Alice Vecchi : Ce voyage m’a permis d’acquérir des capacités essentielles pour ma formation en géographie, en me familiarisant à la recherche sur le terrain. J’ai amélioré mes capacités d’observation et d’interrogation. J’ai aussi développé un esprit plus critique et plus élastique pour élargir mes perspectives et mettre en discussion les hypothèses formulées.

Simone Amadori : Cette expérience a beaucoup contribué à enrichir mon parcours universitaire, en me donnant de nouvelles perspectives concernant mes études, mais aussi en m’apportant de nouvelles connaissances sur des arguments que je n'avais jamais approfondis avant, notamment en ce qui concerne le tourisme et le patrimoine.

Francesco Perrucci : En lien avec mon projet de recherches, j’ai eu la chance d’en apprendre plus sur la pêche au Sénégal et d’écouter le point de vue de ceux qui travaillent dans ce milieu. Notamment échanger sur les politiques, l’organisation, les questions environnementales qui se cachent derrière ce secteur important du pays.

Qu’est-ce qui vous a le plus captivé ? Le plus intéressé ?

Alice Vecchi : Ce qui m’a le plus captivé de cette expérience au Sénégal est l’esprit d’accueil de ce pays. Cet esprit se traduit, à mon avis, non seulement dans l’ouverture, la curiosité envers les inconnus, la volonté qu’un étranger se sente bien.

Simone Amadori : Ce qui m’a le plus captivé c’est la possibilité d’avoir eu l’opportunité d’échanger avec de nombreux acteurs : professeurs et étudiants, mais aussi des professionnels du tourisme, des vendeurs ainsi que des restaurateurs. Ces discussions m'ont aidé à plonger dans les nuances d'une culture différente.

Comment allez-vous poursuivre vos projets suite à cet échange universitaire ?

Alice Vecchi : Suite à cet échange universitaire, j’aimerais approfondir les thématiques qui m’intéressent, c’est-à-dire la gestion et la valorisation du patrimoine naturel. Grâce aux contacts et aux liens que j’ai pu développer pendant ce voyage, j’ai aussi pris en considération l’idée de retourner au Sénégal pour mieux étudier les phénomènes que j’étudie. En tous cas, j’espère que les connaissances acquises au Sénégal et la comparaison avec cette réalité si différente pourront favoriser une réflexion plus complète et consciente sur les enjeux du patrimoine naturel en Italie.

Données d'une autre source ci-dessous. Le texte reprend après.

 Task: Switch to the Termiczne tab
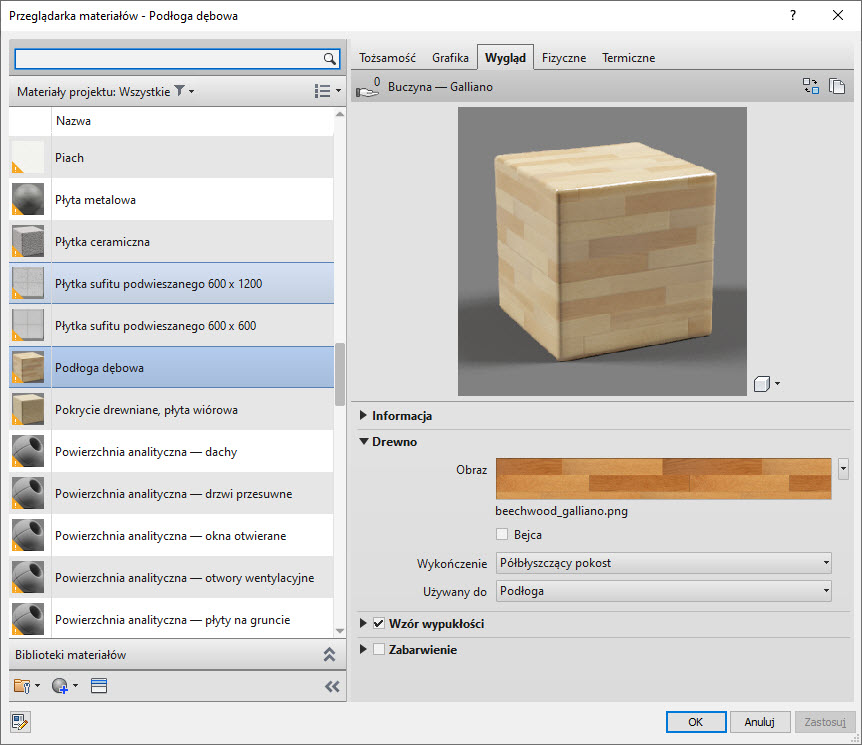pos(628,58)
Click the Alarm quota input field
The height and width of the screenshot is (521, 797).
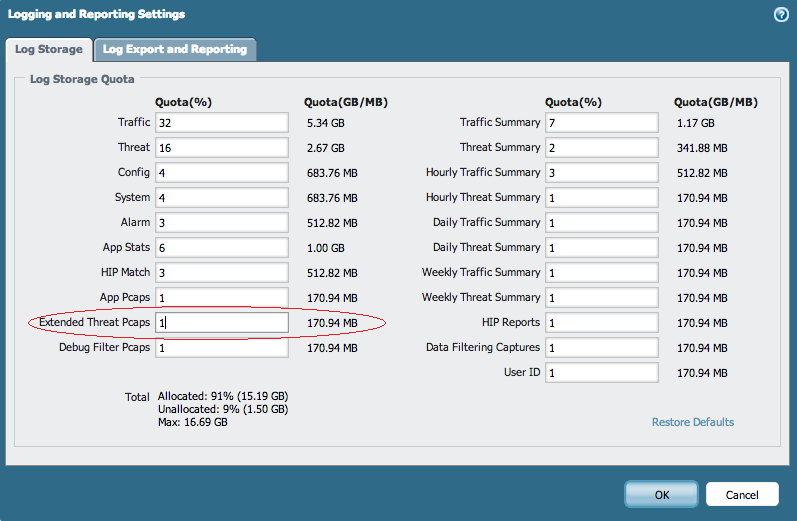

Simone Amadori : Je vais d’abord écrire un policy paper pour mon cours des politiques rurales en m’appuyant sur les informations récoltées à Soumbédioune, lors d’entretiens avec des pêcheurs. Je vais essayer de comprendre quelles sont les meilleures stratégies pour valoriser le marché et les

activités liées á la pêche. Suite à cela, je souhaiterais formuler un projet de recherche pour mon mémoire en retournant au Sénégal.

Francesco Perrucci : J’ai ainsi eu l’occasion d’acquérir de nouvelles idées et suggestions, sur lesquelles je travaillerai probablement à l’avenir, en approfondissant le sujet dans ma thèse du master.

Cet échange entre les deux universités s’inscrit dans le cadre du projet d’appui universitaire :« Valorisation du patrimoine et éducation à la Citoyenneté » et est financé par l’Agence Italienne pour la Coopération au Développement (AICS).